When fugitive far-left terrorist Cesare Battisti was extradited to Italy in January 2019 to serve out a life sentence for crimes committed in the late 1970s, he provided fresh evidence for the way that 20th-century events still cast long shadows into contemporary Italy. The events, their narration and re-narration over time tell the story of unresolved conflicts and overturned verdicts in a context characterized by repression, revisionism, and rehabilitation. In this course we study three historical events of the past century that continue to haunt contemporary Italian society, culture, and politics: fascism; civil war and resistance; and the political violence of terrorism in the 1970s and 80s. We approach these events by examining the ever-changing narratives about them. For each narrative we focus on specific issues (e.g., for fascism: the rise of fascism, racism and anti-Semitism, colonialism, Mussolini's cult of personality, the exaltation of war, fascist intellectuals, the art of the regime, etc.), but we use these as an entry point to articulate contradictions and complexity. We explore these narratives through various media and forms of expression: from films to novels, from landmarks to newspaper articles, from poems to billboards. By exploring how the polarizations of these narratives flow into the 21st century, we unveil the fractures and conflicting agents at the core of contemporary Italy.

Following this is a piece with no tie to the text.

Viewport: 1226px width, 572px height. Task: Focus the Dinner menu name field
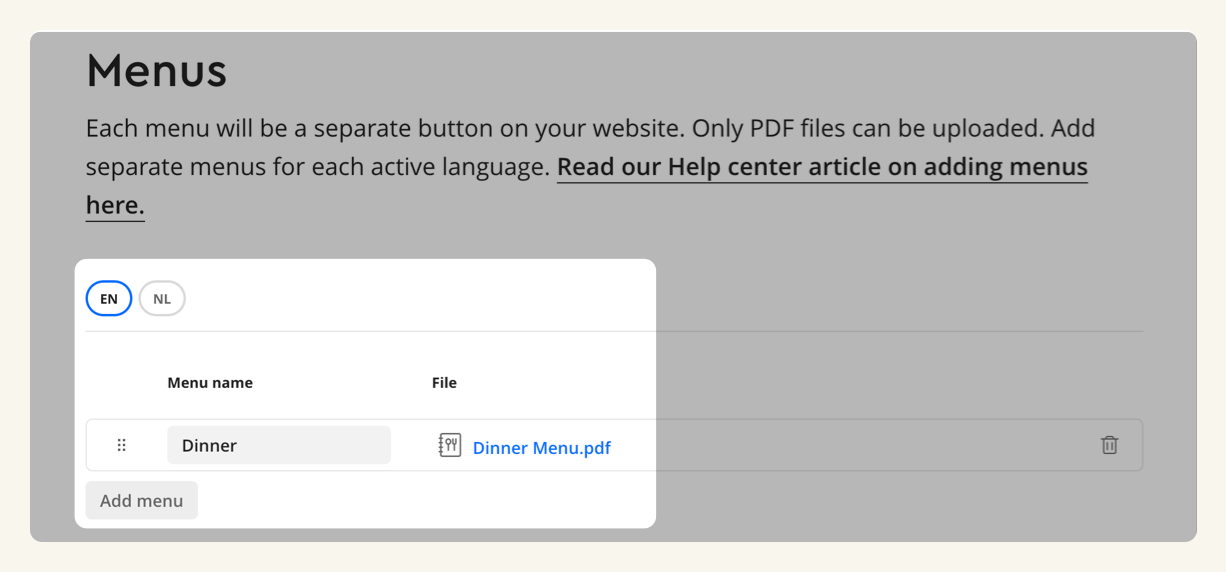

The course is conducted in Italian. Authors include: Italo Calvino, Liliana Cavani, Umberto Eco, Beppe Fenoglio, Dario Fo, Natalia Ginzburg, Primo Levi, Pier Paolo Pasolini, Cesare Pavese, Roberto Rossellini.
Credit: 1 Gen Ed Area Dept: HA RLAN
Course Format: SeminarGrading Mode: Student Option
Level: UGRD Prerequisites: None
Fulfills a Major Requirement for: (ITST)(RMST)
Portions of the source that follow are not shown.